The elements of the periodic table are the basic building blocks from which everything in the universe is created. Of the elements that humans have discovered, the majority of those naturally occurring are metals. The abundance of metals in our planet has facilitated human progression for thousands of years, allowing us to craft tools and technology. But often, metals need a helping hand from another material in order to strengthen them, or to improve their features. A perfect example of this is iron, which is incredibly strong, but easily oxidises, which produced rust and causes the structure to corrode.
What Are Alloys?
Alloys are composite materials created from two or more elements, so long as one is a metal. Alloys are used to combine the best features of multiple elements, in order to create a bespoke material that exhibits the ideal features for its purpose.
The base metal, sometimes known as the parent metal or main metal, is the primary metal used to create the alloy. For example, in steel, iron is the base metal, while the addition of carbon prevents oxidation and rust but maintains the strength of the iron.
Alloys Used in Engineering Tooling
A carbide is a specific type of alloy created from the combination of a metallic or semi metallic element with carbon. Tungsten carbide, known in the tooling industry simply as ‘carbide’ is the combination of tungsten and carbon, with additives like cobalt to help create strong bonds between the elements.

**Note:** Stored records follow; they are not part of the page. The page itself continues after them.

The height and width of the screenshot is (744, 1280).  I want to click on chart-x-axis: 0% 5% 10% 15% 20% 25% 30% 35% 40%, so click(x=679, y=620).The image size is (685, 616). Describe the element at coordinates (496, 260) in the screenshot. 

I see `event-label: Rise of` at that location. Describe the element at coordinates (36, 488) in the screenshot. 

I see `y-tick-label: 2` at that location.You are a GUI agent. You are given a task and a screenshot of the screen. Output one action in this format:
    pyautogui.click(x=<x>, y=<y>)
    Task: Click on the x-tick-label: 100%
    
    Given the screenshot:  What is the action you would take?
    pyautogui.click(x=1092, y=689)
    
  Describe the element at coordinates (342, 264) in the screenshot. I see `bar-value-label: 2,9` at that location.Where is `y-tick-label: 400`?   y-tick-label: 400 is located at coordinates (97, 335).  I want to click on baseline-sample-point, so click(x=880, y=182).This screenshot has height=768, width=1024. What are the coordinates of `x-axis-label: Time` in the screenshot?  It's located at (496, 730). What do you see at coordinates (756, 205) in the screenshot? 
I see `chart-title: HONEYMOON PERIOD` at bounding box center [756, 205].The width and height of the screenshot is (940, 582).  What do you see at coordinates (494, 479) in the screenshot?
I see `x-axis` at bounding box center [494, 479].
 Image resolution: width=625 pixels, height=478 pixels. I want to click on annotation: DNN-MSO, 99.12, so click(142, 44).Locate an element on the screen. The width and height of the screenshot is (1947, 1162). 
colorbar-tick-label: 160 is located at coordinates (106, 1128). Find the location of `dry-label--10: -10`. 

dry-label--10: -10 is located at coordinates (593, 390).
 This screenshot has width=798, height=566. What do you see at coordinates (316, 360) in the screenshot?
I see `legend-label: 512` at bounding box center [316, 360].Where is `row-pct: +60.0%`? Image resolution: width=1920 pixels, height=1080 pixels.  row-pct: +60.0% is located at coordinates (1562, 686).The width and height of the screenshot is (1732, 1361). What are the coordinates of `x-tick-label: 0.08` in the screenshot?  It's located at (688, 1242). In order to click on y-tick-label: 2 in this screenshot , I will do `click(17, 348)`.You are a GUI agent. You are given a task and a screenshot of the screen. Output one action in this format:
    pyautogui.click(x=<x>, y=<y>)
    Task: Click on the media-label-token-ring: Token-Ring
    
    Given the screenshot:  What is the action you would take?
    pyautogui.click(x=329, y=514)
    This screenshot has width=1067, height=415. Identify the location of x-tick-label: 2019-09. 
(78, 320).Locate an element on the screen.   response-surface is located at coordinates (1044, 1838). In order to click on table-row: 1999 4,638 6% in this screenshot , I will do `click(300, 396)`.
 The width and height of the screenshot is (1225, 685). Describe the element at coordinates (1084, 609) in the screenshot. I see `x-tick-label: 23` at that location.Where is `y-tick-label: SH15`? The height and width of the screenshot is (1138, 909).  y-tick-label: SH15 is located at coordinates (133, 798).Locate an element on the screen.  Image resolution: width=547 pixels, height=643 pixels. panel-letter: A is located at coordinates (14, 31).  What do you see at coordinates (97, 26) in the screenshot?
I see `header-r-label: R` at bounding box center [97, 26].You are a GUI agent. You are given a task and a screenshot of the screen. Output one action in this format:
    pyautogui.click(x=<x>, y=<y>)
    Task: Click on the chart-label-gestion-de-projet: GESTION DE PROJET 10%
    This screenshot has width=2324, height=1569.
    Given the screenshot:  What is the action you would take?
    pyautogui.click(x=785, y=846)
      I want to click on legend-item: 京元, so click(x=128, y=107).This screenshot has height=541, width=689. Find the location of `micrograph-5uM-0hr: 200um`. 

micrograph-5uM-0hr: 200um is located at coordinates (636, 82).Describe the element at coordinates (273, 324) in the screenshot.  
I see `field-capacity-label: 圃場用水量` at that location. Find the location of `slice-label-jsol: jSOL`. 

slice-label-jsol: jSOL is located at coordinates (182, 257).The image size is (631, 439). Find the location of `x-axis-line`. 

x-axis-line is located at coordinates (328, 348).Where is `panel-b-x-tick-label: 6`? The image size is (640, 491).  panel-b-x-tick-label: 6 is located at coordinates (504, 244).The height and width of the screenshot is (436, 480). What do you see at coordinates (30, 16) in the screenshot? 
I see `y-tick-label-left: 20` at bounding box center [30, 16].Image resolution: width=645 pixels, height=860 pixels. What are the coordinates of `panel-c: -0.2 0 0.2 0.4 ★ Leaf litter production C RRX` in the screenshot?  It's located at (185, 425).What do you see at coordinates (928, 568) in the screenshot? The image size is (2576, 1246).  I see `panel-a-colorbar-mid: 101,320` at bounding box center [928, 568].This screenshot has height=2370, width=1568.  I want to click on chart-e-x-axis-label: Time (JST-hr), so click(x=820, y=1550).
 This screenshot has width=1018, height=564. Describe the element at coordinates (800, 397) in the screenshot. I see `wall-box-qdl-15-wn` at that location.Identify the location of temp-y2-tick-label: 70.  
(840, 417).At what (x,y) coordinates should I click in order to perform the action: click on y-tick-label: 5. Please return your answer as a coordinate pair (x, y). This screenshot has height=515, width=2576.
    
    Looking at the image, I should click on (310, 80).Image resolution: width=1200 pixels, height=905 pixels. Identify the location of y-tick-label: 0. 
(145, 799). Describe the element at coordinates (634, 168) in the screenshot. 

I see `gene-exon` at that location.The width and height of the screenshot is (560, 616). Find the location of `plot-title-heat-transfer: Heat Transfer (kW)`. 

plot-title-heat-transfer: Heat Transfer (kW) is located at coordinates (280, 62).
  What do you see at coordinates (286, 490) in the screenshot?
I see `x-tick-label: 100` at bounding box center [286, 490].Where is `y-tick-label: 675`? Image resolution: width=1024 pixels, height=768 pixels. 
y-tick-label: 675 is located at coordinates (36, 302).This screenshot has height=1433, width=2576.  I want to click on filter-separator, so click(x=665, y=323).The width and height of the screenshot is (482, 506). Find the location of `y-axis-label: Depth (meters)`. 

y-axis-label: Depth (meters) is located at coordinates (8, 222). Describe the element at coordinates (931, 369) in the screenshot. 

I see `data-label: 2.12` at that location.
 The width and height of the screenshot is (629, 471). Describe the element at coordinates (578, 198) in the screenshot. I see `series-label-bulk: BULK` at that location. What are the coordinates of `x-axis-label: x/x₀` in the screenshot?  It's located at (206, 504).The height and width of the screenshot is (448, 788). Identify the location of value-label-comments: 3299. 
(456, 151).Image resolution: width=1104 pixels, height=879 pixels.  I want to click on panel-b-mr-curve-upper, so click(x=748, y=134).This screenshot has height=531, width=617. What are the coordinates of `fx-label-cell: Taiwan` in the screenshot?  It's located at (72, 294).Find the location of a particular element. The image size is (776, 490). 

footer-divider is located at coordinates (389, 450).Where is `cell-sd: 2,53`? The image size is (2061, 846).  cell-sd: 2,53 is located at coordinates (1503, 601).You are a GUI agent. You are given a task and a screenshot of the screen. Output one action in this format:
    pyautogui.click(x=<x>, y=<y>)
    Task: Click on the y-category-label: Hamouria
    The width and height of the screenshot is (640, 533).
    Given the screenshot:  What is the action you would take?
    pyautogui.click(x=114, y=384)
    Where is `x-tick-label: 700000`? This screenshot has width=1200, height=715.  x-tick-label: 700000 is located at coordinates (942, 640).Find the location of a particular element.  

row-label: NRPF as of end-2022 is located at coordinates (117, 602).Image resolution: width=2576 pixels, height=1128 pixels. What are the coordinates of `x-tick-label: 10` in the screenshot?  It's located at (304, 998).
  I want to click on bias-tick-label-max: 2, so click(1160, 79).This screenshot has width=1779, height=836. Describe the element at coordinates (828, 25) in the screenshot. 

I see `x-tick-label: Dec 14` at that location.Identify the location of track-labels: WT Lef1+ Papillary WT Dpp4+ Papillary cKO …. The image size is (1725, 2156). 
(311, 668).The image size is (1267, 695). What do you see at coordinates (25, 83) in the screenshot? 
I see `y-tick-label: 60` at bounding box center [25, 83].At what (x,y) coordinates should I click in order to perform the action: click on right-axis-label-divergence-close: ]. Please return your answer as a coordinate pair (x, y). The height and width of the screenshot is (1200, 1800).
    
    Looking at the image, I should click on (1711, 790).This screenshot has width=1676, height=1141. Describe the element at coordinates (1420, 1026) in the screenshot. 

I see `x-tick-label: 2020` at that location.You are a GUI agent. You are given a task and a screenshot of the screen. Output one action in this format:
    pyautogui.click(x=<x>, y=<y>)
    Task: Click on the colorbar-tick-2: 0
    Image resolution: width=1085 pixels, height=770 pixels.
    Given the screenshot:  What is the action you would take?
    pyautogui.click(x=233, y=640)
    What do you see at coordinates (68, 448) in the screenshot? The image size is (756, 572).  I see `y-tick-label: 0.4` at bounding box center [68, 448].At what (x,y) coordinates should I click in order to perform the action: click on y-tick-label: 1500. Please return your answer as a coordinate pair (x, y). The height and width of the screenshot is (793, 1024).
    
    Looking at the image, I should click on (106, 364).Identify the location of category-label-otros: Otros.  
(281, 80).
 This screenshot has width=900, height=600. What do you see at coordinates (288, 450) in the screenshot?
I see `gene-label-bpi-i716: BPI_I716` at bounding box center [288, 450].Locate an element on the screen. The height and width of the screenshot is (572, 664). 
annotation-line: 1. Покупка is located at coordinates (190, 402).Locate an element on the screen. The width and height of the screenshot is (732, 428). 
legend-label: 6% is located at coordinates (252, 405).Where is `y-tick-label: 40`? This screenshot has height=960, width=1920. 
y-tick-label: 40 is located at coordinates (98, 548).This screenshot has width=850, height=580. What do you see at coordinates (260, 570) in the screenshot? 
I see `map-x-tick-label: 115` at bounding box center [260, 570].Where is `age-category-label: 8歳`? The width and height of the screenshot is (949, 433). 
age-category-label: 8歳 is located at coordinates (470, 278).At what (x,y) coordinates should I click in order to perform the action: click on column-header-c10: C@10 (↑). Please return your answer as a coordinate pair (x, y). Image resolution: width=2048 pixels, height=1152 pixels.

Tungsten carbide is often used to create specialised drilling and milling tools like carbide end mills due to the strength and heat resistance the material boasts. Both tungsten and carbon have insane melting points, 3414°C and 3550°C respectively, some of the highest on the periodic table. The combination of these elements, of course, also boasts an unbelievable high resistance to heat and pressure. The alloy also enjoys higher strength and less brittleness than either of its individual elements.